Collect every line of the material below that contains the word "browser" and copy each one out in full.

─── GIVEN RECORDS ───

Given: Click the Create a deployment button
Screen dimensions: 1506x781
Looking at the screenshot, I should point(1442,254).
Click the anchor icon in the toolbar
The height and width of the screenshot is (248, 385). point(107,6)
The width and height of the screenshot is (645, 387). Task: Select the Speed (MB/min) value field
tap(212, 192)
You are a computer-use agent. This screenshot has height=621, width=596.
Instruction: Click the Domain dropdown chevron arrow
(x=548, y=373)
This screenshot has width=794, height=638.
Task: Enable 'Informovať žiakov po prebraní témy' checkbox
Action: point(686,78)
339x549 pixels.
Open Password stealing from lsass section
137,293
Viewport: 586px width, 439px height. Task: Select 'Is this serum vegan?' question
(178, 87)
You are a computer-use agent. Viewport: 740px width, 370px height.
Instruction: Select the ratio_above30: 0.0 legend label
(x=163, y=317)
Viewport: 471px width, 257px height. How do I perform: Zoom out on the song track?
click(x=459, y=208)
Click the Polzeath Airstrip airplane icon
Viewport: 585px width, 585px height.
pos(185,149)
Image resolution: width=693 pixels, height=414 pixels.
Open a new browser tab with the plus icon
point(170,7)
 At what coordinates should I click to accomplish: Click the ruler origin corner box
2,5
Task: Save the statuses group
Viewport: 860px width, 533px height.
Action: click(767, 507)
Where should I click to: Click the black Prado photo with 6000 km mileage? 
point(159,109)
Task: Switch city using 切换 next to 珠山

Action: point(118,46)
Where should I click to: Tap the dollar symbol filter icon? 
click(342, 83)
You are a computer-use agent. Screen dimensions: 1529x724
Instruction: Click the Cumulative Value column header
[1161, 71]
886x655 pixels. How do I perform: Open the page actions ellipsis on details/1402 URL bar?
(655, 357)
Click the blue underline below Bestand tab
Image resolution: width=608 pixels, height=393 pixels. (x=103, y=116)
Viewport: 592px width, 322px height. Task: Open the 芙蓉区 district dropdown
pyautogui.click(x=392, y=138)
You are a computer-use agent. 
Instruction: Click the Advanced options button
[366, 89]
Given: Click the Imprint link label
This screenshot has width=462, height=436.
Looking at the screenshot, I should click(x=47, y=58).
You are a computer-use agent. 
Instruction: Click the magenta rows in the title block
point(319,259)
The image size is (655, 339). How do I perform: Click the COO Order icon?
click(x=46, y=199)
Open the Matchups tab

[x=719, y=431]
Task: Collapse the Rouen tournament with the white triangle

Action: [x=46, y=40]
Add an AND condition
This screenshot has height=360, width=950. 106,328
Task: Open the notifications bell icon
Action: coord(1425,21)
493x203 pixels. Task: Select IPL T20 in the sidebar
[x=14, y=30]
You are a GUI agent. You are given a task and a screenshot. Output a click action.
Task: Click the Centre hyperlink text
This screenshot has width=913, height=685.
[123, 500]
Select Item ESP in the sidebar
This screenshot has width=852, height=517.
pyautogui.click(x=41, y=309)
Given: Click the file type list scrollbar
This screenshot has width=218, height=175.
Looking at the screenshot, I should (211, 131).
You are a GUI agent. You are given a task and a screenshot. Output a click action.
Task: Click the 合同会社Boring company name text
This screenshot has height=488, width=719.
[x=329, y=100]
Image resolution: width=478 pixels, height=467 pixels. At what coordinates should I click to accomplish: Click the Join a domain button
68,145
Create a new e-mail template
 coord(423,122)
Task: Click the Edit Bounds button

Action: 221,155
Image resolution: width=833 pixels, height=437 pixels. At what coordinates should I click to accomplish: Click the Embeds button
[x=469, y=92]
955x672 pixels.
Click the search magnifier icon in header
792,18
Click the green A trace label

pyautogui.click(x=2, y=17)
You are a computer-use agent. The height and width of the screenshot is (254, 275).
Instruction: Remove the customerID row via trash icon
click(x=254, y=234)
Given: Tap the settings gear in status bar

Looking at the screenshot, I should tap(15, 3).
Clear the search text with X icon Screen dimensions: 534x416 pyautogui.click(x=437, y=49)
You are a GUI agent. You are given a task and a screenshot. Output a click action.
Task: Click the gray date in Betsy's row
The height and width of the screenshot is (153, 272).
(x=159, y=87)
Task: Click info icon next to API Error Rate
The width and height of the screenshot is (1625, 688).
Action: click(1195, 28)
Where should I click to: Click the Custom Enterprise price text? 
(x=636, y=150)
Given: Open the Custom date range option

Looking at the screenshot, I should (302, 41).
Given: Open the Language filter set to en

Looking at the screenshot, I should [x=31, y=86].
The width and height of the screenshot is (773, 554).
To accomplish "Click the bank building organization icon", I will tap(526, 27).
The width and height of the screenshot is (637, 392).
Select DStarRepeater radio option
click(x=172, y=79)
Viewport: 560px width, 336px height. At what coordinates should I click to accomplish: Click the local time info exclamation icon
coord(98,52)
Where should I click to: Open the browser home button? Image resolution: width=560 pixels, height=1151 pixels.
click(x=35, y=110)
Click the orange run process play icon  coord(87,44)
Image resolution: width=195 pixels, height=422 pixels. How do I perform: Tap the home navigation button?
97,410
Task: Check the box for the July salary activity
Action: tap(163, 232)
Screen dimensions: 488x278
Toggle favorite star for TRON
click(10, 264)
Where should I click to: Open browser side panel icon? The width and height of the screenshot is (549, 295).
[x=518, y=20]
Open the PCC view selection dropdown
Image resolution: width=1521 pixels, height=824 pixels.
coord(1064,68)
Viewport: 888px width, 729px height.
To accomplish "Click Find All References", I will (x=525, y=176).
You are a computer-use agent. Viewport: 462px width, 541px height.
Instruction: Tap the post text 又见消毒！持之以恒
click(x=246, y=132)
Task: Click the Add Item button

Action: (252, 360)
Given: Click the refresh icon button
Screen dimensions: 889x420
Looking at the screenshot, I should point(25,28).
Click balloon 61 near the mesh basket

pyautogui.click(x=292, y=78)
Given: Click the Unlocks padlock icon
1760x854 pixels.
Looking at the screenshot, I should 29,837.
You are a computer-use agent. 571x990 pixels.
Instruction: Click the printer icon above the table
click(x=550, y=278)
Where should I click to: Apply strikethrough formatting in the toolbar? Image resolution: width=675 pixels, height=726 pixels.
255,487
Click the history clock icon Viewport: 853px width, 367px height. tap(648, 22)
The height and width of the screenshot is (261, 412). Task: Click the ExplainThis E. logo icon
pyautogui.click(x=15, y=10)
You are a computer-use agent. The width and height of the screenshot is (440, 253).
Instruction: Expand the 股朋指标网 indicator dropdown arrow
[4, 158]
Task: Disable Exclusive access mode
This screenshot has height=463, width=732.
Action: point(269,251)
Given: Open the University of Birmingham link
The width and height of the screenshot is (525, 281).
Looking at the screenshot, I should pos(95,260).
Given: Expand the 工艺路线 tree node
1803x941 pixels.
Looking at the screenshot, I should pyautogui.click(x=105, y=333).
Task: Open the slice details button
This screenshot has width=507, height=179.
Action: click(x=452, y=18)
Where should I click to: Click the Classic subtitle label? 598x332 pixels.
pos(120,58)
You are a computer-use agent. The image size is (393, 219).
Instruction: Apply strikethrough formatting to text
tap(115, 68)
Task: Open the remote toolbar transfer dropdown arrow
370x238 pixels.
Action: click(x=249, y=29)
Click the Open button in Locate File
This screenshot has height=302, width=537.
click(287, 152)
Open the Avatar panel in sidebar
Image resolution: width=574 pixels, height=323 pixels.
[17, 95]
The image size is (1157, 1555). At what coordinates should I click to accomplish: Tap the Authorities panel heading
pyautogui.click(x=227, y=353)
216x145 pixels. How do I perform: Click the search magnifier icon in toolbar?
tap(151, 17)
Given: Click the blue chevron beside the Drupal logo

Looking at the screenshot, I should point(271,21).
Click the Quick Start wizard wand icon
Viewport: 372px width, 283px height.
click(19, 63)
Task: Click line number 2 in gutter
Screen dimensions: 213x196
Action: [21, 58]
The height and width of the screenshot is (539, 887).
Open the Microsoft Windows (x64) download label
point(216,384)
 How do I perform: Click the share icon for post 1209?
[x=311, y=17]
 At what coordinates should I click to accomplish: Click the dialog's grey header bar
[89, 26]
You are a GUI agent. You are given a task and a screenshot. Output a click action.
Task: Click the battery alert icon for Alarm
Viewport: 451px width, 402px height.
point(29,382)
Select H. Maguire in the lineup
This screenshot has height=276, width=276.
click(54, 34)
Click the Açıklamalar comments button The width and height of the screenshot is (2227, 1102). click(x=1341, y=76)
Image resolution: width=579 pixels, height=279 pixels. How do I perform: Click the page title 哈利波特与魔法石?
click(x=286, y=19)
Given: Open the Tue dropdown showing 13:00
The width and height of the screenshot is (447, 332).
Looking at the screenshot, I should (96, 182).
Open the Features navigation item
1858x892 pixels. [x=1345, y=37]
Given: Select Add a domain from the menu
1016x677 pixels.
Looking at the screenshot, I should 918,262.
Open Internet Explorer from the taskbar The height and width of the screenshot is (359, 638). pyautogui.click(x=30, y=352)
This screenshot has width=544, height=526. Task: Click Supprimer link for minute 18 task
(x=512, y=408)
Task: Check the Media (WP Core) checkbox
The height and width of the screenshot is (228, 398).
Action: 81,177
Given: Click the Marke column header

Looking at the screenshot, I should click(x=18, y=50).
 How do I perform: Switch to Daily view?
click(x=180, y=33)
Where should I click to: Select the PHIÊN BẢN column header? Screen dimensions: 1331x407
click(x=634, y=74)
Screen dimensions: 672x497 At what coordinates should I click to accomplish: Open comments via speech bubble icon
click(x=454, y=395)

───

FINAL ANSWER:
Open a new browser tab with the plus icon
Where should I click to: Open the browser home button? Image resolution: width=560 pixels, height=1151 pixels.
Where should I click to: Open browser side panel icon? The width and height of the screenshot is (549, 295).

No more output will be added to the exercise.